Sentinels are more of a slow burn kinda thing, you have hinder out the wazoo so you stall their offense till you see an opening. Then you unload a bunch of long cooldown skills to lock them in a quick burst. The Sentinel lock is robust and immune to the traditional lockbreaker in fitness as destroyed throat bypasses it (and also doesn't get cured by focus unlike anorexia), so the idea is to stall until conditions line up for you to essentially "oneshot" them.
Templar's probably a stronger class overall as it can overrun anything eventually, Sentinel is susceptible to smart turtling and lockbreakers that can bypass destroyed throat like Syssin Shrugging. That said I don't think anyone's played Sentinel to its full potential (there's a LOT of room for optimizing the timing, and if you miss your window your skills can be on cooldown for 2 minutes so very punishing if you don't secure the kill) so it probably has some hidden potential.
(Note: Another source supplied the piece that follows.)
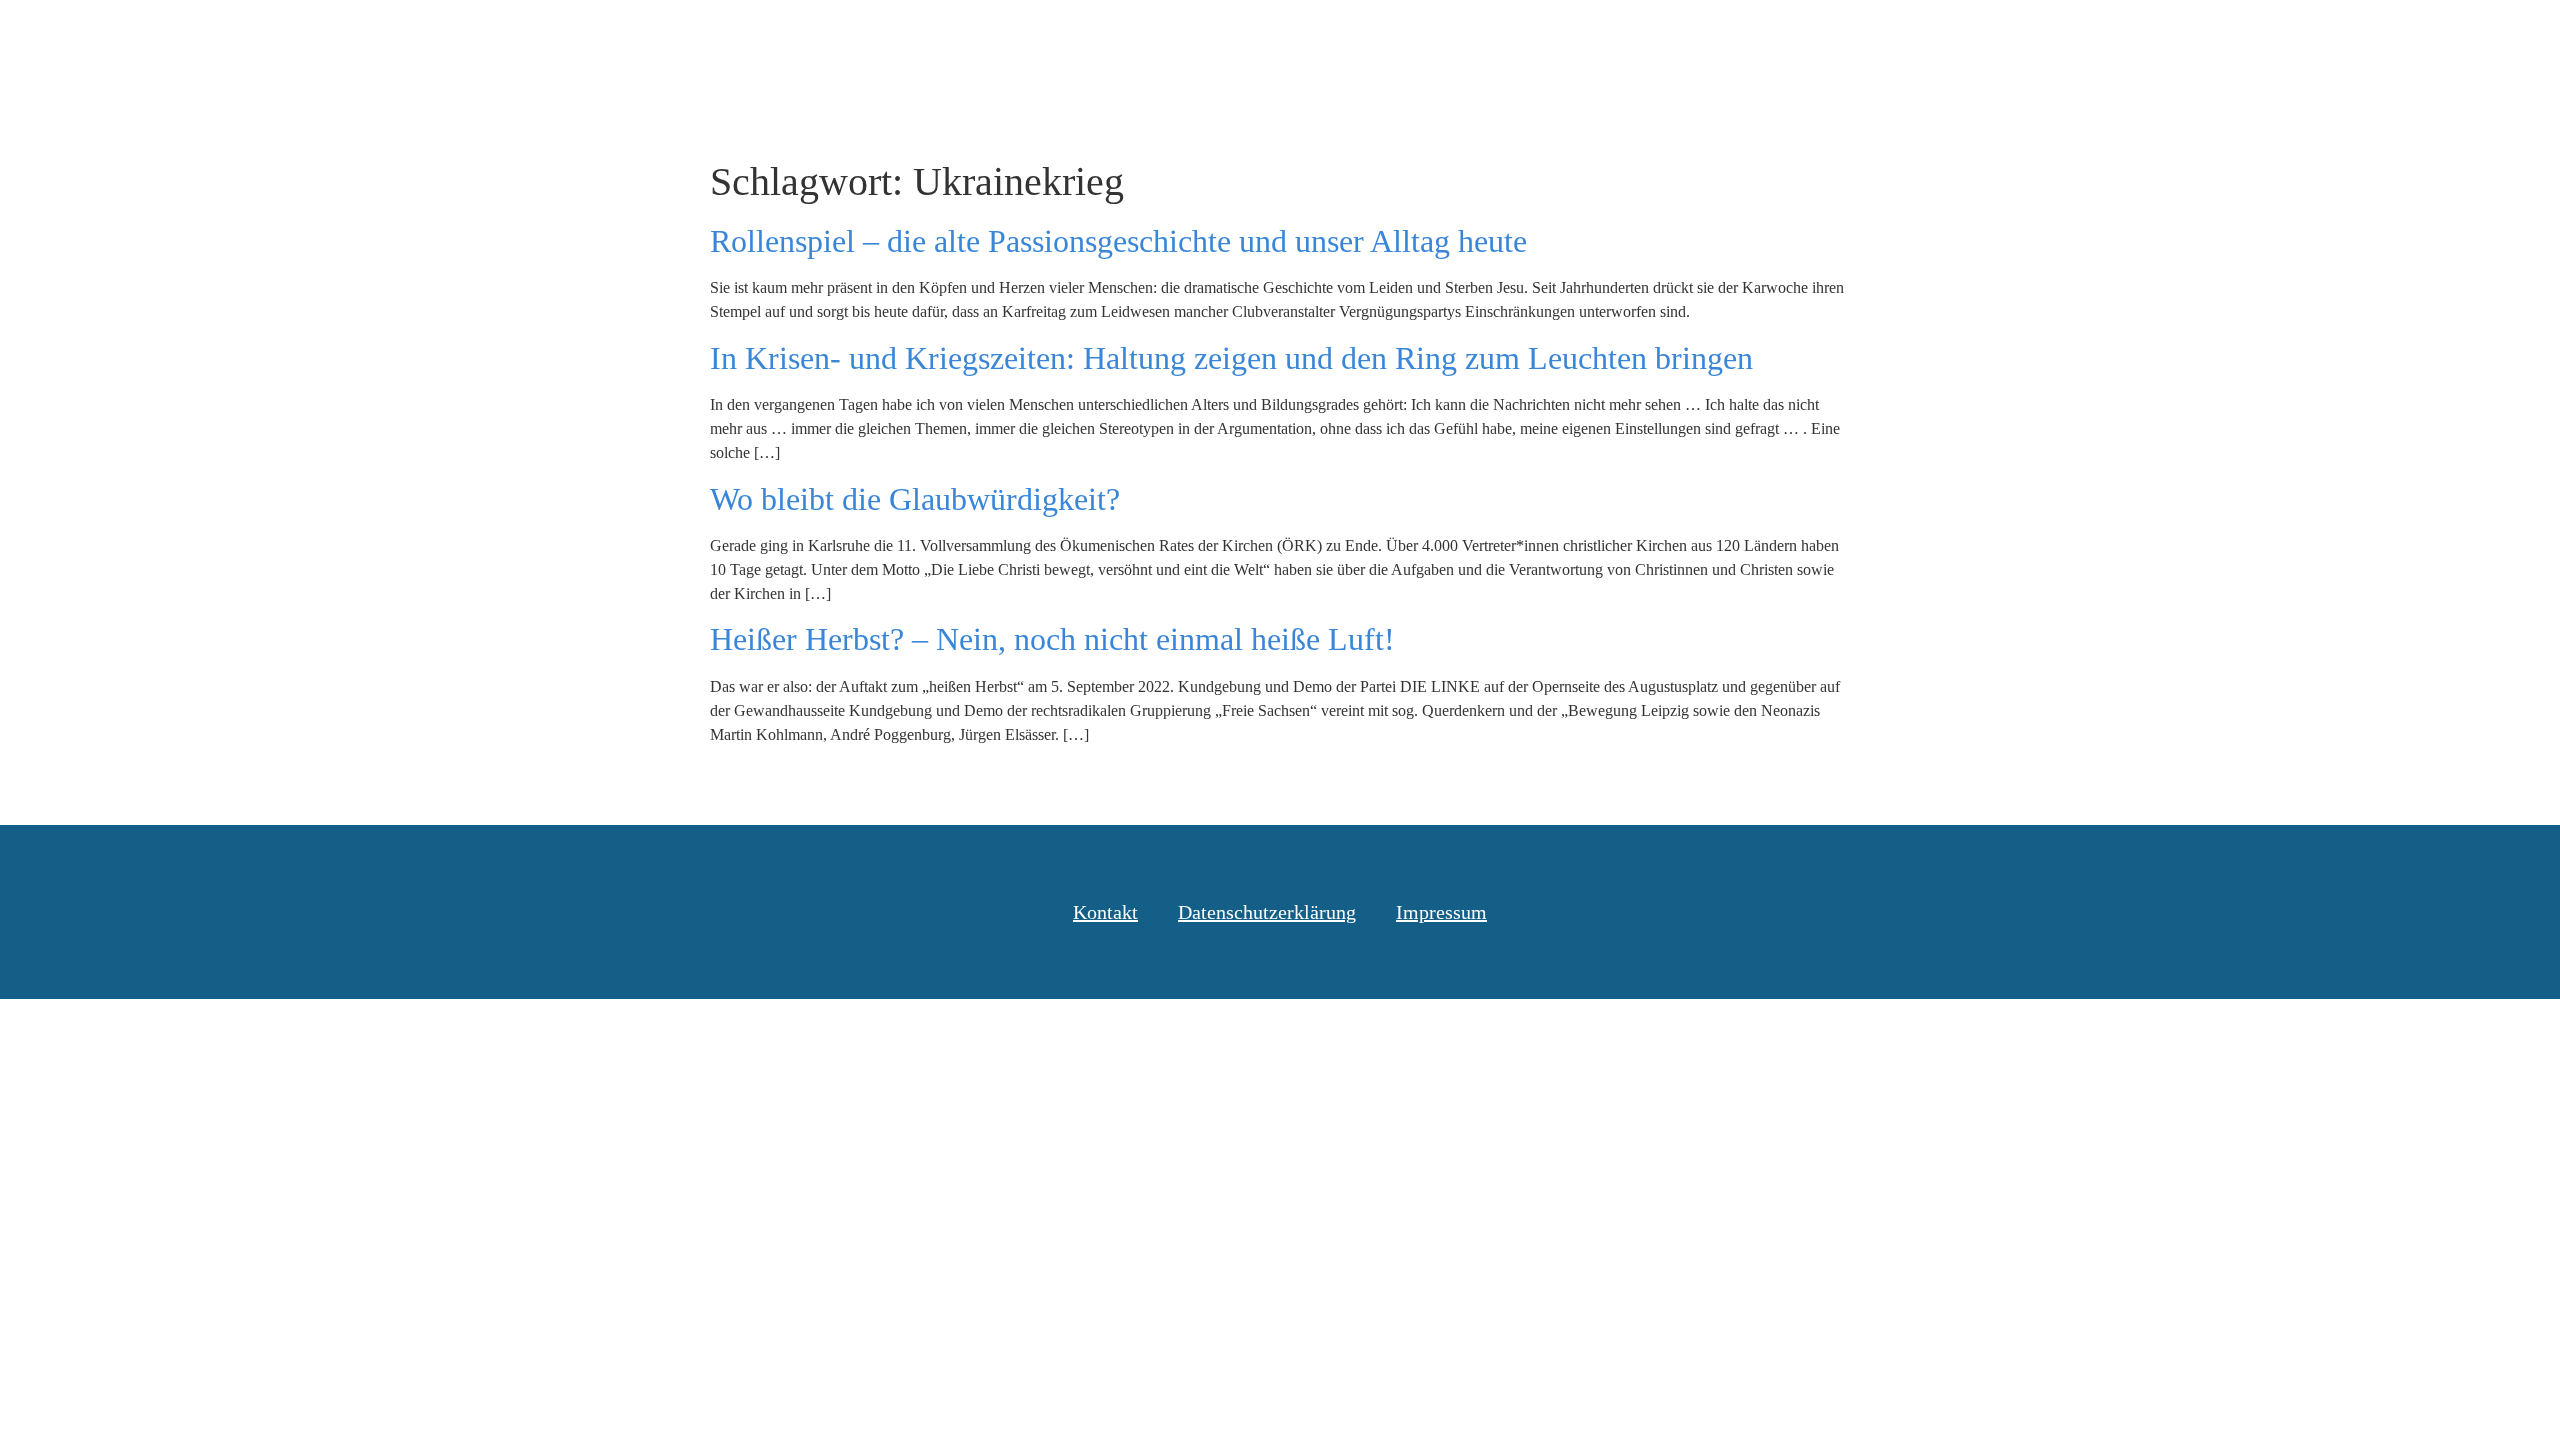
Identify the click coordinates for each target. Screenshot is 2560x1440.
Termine (2154, 39)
For Templar, you've got Dzekk, Eliadon, Serrice (again), and others. However, Templar's route is sorta static, so most know what to expect from one.
It'd be cool if they could fire traps actively, instead of chance afflictions if your opponent has dodge up. (I would just turn dodge off at that rate, until I moved to a room that had no traps) but yeah..
Anyway, thanks again @Seir - spoke to @Serrice in game a little, will do so more.
I'd be using a wider array of attacks in Dhuriv, right? And I guess things like Daunt, which I guess I might end up spamming - IDK if I'd need to choose between doing that and using Dhuriv attacks? Not really sure how all this works, but if I could manual my Dhuriv attacks and traps or something and automate poisons/beasts, that'd be neat.
What means does Sentinel have to track where their traps are, by the way? Are there any useful abilities to aid with that?
And thanks for all the responses, everyone. Meant to respond earlier, but I was being lazy about logging back into the forums. Sorry about that.
The way it works out is that because Sentinel lacks any class curing beyond a lock breaker, they have ridiculous hinder in the form of balance and eq extenders and balance knocks.
They're lack of curing is irrelevant vs. Limb classes because no one really has class curing that is "efficient" or overly useful, but they still retain all of their hinder. Add in the skill balancing to help nullify that dumbass golem passive prone and Sentinel is one of the best classes equipped to survive vs one of the scariest classes I have ever fought.